Dans l’absolu, l’idée de partenariat entre les deux parties n’a pas droit de cité, selon le Madiambal Diagne, patron du groupe de presse Avenir communication et par ailleurs président du Conseil des diffuseurs et éditeurs de presse (CDEPS). « De prime abord, il n’y a pas de forme de partenariat possible entre les médias et les entreprises privés, les médias sont dans leur rôle d’information pour éclairer l’opinion et les décideurs ».

«L’idée de partenariat signifie la conjonction de deux intérêts », affirme le patron du CDEPS avant de s’interroger : « est-ce que les intérêts des médias peuvent être concordants à ceux des entreprises privées ? ». La réponse selon M. Diagne est que « les médias qui sont dans une logique de développer des synergies avec des entreprises privées puissent avoir les coudées franches pour dénoncer ces dernières quand elles agissent à l’encontre des consommateurs, par exemple ».

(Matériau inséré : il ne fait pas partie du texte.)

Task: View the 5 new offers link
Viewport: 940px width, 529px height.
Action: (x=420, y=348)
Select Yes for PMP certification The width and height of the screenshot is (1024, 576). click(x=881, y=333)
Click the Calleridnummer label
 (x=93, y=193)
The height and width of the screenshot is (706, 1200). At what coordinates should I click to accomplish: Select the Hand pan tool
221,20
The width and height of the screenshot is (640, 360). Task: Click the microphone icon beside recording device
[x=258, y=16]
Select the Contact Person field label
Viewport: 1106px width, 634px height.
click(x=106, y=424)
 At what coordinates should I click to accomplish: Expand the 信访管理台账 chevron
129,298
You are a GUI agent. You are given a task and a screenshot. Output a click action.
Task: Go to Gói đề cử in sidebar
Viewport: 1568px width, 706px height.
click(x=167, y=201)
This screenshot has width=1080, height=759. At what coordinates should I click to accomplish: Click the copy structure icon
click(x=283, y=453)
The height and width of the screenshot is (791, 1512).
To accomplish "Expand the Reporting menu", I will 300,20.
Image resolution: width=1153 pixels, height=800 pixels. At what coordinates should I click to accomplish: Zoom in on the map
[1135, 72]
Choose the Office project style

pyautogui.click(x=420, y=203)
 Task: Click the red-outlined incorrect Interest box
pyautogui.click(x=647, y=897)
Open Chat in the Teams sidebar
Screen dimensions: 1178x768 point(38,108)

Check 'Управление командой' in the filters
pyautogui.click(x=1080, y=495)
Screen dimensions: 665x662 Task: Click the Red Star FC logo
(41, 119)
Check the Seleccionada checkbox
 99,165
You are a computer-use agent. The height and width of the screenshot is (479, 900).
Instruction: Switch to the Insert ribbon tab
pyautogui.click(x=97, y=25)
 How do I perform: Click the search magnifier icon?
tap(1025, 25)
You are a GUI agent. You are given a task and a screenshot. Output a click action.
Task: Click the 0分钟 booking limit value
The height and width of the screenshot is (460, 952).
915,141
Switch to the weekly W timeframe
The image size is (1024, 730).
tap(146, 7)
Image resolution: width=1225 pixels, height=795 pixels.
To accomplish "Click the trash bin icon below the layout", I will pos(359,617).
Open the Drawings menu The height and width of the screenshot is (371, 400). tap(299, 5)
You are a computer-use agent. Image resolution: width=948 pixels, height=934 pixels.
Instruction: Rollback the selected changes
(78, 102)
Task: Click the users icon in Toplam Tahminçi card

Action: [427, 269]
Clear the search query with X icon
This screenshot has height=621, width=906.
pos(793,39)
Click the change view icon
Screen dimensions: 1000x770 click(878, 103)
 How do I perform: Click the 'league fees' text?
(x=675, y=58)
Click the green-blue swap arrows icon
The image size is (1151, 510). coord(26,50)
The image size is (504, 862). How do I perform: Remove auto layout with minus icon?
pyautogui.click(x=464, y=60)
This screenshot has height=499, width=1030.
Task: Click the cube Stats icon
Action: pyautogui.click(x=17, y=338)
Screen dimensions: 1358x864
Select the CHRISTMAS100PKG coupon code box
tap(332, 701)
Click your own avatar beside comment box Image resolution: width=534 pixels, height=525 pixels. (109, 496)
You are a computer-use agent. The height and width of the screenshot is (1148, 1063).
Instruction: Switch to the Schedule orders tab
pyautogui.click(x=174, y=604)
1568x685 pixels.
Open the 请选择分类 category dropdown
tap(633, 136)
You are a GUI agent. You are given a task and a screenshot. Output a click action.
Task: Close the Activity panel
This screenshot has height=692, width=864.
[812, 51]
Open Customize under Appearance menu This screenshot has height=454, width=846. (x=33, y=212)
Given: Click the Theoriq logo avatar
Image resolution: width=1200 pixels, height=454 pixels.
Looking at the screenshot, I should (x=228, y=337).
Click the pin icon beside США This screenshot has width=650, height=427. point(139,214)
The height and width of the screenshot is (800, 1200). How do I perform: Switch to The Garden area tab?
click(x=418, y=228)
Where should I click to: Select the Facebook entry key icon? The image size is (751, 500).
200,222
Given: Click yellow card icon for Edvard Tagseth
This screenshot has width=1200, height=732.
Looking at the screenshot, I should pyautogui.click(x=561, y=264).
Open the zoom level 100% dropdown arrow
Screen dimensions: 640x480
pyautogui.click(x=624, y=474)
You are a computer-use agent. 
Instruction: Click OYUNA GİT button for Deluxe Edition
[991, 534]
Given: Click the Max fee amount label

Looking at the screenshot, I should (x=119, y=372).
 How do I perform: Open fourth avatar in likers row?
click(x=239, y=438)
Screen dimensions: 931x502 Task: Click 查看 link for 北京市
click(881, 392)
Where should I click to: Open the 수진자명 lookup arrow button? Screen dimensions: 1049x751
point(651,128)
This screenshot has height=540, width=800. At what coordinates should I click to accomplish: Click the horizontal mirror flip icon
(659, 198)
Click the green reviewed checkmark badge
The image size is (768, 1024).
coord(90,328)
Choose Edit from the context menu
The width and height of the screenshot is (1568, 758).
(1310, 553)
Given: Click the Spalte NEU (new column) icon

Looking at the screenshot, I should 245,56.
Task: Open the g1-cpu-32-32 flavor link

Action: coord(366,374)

Seul à défendre l’idée d’un possible partenariat sans grand dommage pour la presse, Mansour Cama, président du Conseil national des employeurs du Sénégal, (CNES), une des organisations patronales du pays, selon qui la participation des milieux d’affaires ne signifie pas forcément « l’embrigadement » de l’entreprise de presse.

« L’ actionnaire ne dicte pas toujours au chef d’entreprise ce qu’il doit faire, il y a des organes comme le conseil d’administration qui permettent de discuter de la ligne à adopter si on applique le même principe aux journaux, je pense que nous évoluerons peut-être vers une modernisation de la presse écrite », a-t-il souligné, invitant au passage les entreprises de presse à adhérer aux organisations patronales car « la presse a aussi besoin de corporatisme pour défendre ses intérêts ».

Pour le ministre sénégalais de la Communication, Moustapha Guirassy, le nouveau code de la presse (dont l’adoption par l’Assemblée nationale est attendue) prend en compte l’environnement juridique, économique et social des entreprises de presse au Sénégal.

« Beaucoup d’entreprises de presse vivent dans d’énormes difficultés », reconnaît le ministre, avant de préciser que dans l’élaboration du nouveau code de la presse l’Etat, en accord avec les parties prenantes, est allé au-delà du concept d’organe de presse « en consacrant le terme d’entreprise de presse », une approche globale qui permet d’appréhender l’ensemble des problèmes du secteur, selon le ministre.